+++ Text excerpt

University of Calgary

Research Opportunities

Research in Geology and Geophysics

Available Positions

For the following five positions please contact Dr. Robert Ferguson at rjfergus@ucalgary.ca:

1) Seismic redatumming and regularization/interpolation by wave equation least squares using conjugate gradients. Students with backgrounds in quantitative geophysics, engineering, mathematics, and physics/astrophysics are encouraged to apply.

2) Seismic wave propagation in 3D, anisotropic media to model the seismic response of fluid flow. Students with a strong interest in high performance computing with backgrounds in quantitative geophysics, computer science, engineering, mathematics, and physics/astrophysics are encouraged to apply.

3) VSP Green's function imaging for surface seismic data. Students with a strong interest in seismic acquisition and scattering theory with backgrounds in quantitative geophysics, computer science, engineering, mathematics, and physics/astrophysics are encouraged to apply.

4) New operators in seismic processing, imaging, and inversion. Students with strong interest in general signal processing and process control with backgrounds in quantitative geophysics, computer science, engineering, mathematics, and physics/astrophysics are encouraged to apply.

5) From pressure and saturation to elasticity and density in time variant saturated media.

Students with strong interest in petrophysics with backgrounds in quantitative geophysics, engineering, mathematics, and physics/astrophysics are encouraged to apply.

The Department hosts several major research groups: The CREWES Project, the Fold-Fault Research Project, the Seismic Processing Facility of the LITHOPROBE Project, and the Applied Stratigraphy Research Group. Each of these groups has annual meetings that involve scientists from outside the university. Students have opportunities to participate in the meetings and to interact with the wider scientific, industrial and professional community. Recently the Department has become the home of the Petroleum Reservoir Group. Most researchers in the Department have associated activities within the Institutes for Sustainable Energy, Environment and Economy (ISEEE). Furthermore, individual research initatives occur in many areas of the geosciences, including petrology, tectonics, glaciology, Quaternary and surficial geology, hydrogeology, planetary geology, seismology and solid earth geophysics. There is much interdisciplinary effort in geochemistry, including aqueous, petroloeum and isotopic studies.

TheCREWES Project (Consortium for Research in Elastic Wave Exploration Seismology), working closely with industry partners, conducts advanced research in resource exploration and development. It focuses on improved acquisition, processing and interpretation of multicomponent seismic data. The principal goal is improved 3-D geological images of the subsurface. The Project operates a state of the art computing facility for both theoretical development and application of data processing techniques, using both field and laboratory data.

++++++
+++ Provided information

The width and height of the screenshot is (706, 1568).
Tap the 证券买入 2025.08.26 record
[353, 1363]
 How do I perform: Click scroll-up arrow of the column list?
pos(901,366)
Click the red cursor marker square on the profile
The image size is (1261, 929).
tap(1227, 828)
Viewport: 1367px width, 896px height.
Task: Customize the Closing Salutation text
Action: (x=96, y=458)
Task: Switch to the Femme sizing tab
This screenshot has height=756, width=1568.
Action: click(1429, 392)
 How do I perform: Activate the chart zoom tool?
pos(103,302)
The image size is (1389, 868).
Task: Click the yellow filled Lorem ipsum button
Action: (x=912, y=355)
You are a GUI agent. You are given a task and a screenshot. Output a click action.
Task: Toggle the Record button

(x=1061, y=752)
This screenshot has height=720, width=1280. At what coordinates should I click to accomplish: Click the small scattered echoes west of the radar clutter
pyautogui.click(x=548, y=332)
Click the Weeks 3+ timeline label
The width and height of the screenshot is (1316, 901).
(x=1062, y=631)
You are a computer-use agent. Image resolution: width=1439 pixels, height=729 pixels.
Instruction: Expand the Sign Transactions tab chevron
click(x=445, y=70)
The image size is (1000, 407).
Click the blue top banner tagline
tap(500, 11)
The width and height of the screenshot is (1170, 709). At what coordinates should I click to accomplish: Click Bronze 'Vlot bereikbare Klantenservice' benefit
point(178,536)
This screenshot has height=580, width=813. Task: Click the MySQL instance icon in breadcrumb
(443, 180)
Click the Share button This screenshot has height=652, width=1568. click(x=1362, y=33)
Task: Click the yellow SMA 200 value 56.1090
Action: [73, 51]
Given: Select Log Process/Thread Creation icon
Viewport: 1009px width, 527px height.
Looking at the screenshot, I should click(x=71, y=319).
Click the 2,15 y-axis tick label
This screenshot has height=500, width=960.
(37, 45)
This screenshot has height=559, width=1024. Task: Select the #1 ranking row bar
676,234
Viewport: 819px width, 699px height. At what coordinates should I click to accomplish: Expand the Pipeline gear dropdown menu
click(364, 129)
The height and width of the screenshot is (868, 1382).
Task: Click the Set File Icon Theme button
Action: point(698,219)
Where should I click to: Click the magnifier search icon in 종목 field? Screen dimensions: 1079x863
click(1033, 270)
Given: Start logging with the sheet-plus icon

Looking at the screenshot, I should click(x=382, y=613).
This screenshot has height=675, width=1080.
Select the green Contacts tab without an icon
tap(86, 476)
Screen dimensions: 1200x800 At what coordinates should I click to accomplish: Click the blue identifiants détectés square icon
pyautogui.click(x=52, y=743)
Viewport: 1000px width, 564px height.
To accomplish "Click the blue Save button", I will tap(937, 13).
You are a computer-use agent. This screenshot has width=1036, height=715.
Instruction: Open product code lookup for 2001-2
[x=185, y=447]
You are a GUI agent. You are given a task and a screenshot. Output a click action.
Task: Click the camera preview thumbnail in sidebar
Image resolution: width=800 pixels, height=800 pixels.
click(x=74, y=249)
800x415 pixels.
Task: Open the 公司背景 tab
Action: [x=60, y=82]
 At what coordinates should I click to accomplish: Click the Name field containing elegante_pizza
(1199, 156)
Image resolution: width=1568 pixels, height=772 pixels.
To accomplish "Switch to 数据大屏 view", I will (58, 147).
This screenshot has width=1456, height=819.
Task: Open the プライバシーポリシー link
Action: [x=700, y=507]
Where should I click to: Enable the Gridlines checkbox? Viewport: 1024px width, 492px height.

++++++

Stated exercise: Write out the part of the geology and geophysics research page from "4) New operators" to "variant saturated media.". The records aren't needed for this work.

Expected output:
4) New operators in seismic processing, imaging, and inversion. Students with strong interest in general signal processing and process control with backgrounds in quantitative geophysics, computer science, engineering, mathematics, and physics/astrophysics are encouraged to apply.

5) From pressure and saturation to elasticity and density in time variant saturated media.